Mexcala smaragdina is a species of jumping spider in the genus Mexcala that is endemic to Nigeria. The spider was first defined in 2012 by Wanda Wesołowska and G. B. Edwards. Spiders of the genus mimic ants and ant-like wasps, living alongside and preying upon them. The spider is medium-sized, with a cephalothorax typically 2.5 mm long and an abdomen 2.7 mm long. The male has a hooked embolus that is shorter than the related Mexcala caerulea but otherwise the male copulatory organs are similar. The female has not been identified.

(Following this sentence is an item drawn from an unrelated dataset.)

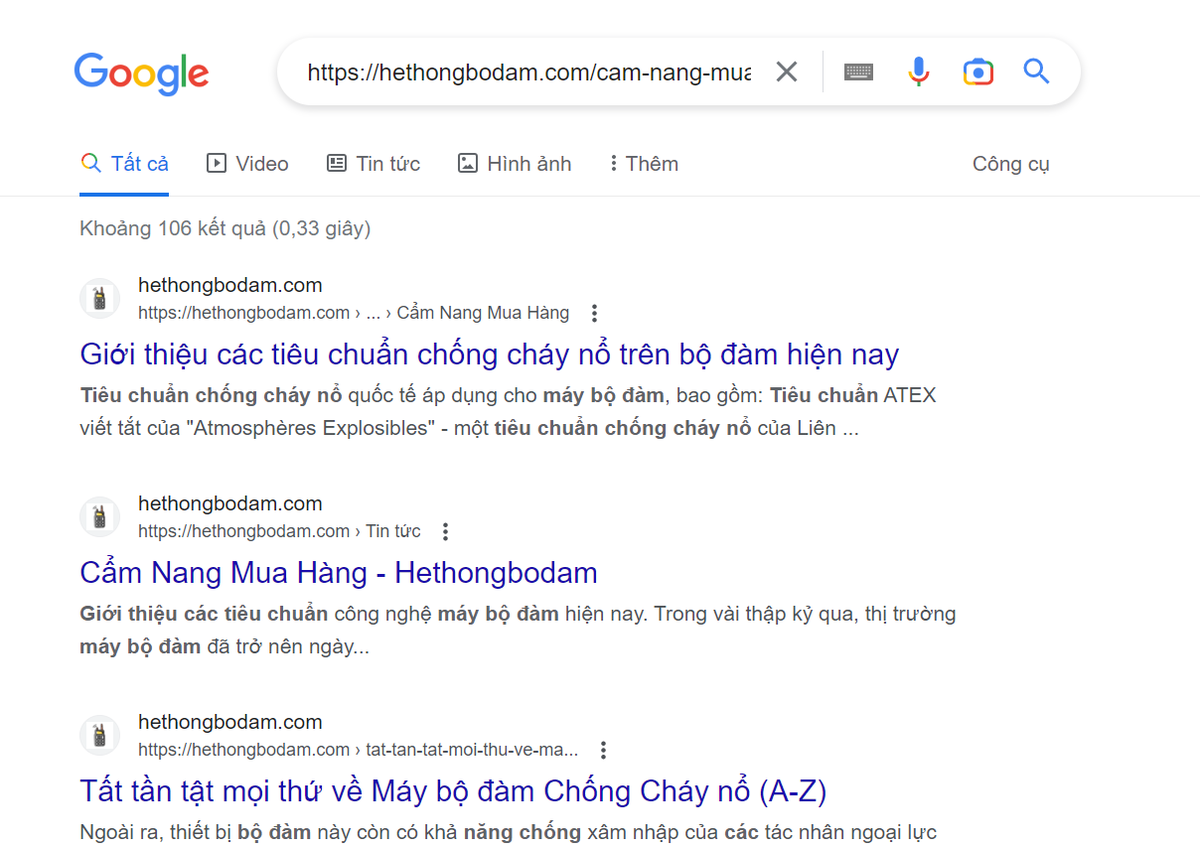Image resolution: width=1200 pixels, height=849 pixels.
Task: Go to Google home via the logo
Action: tap(141, 74)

The spider is most easily distinguished by the green-metallic sheen on its body, which is referred to in the species name.

==Taxonomy==
Mexcala smaragdina is a jumping spider that was first described by the arachnologists Wanda Wesołowska and Glavis B. Edwards in 2012. They allocated the species to the genus Mexcala, first raised by George and Elizabeth Peckham in 1902. The genus was a member of the tribe Heliophaninae alongside Pseudicius and Cosmophasis, which was absorbed into Chrysillini by Wayne Maddison in 2015. The tribe is a member of the clade Saltafresia within the subfamily Salticoida. A year later, in 2016, Jerzy Prószyński allocated the genus to the Heliophanines group of genera, which was named after the genus Heliophanus. The genera share characteristics, including having a rather uniform, mainly dark appearance.

==Description==
Like all Mexcala spiders, the species is slender and medium-sized. The male has a cephalothorax that is typically 2.5 mm long and typically 1.8 mm wide. The medium-high carapace is dark brown and covered in short delicate hairs that have an intense green-metallic shine. The eye field is black with long bristles near the eyes. The clypeus is dark and very low. The chelicerae have short spiky bristles. The spider has a black labium and sternum. The abdomen is typically 2.7 mm long and typically 1.7 mm wide. It is ovoid and shiny black, clothed in dark hairs that, like those covering the carapace, have a greenish golden shine. The underside is dark. The spinnerets are dark grey. The spider has long thin legs, the front ones generally black and the rearmost brown. The pedipalps are bulbous and the palpal bulb oval. The spider has a wide tibial apophysis that has a curved end. The embolus is shaped like a hook and fixed to the tegulum. The copulatory organs are similar to Mexcala caerulea, but the embolus is shorter. The spider is otherwise most easily identified compared to others in the genus by the greenish shine on its body, after which it is named. The female has not been described.

==Behaviour==
Like many jumping spiders, Wesołowska and Tamás Szűts noted that Mexcala spiders mimic ants. The spiders live amongst the species of ant and ant-like wasps that it mimics. Like other jumping spiders, they are mainly a diurnal hunter that uses their good eyesight to spot their prey. The spider attacks from the front and captures its prey behind the head. It uses visual displays during courtship and transmits vibratory signals through silk to communicate to other spiders. The bristles on the chelicerae may be used for digging holes to act as underground hiding places.

==Distribution==
Mexcala spiders can be found across Africa and the Arabian peninsula. Mexcala smaragdina is endemic to Nigeria. The holotype was found near Calabar in Cross River State in 1984.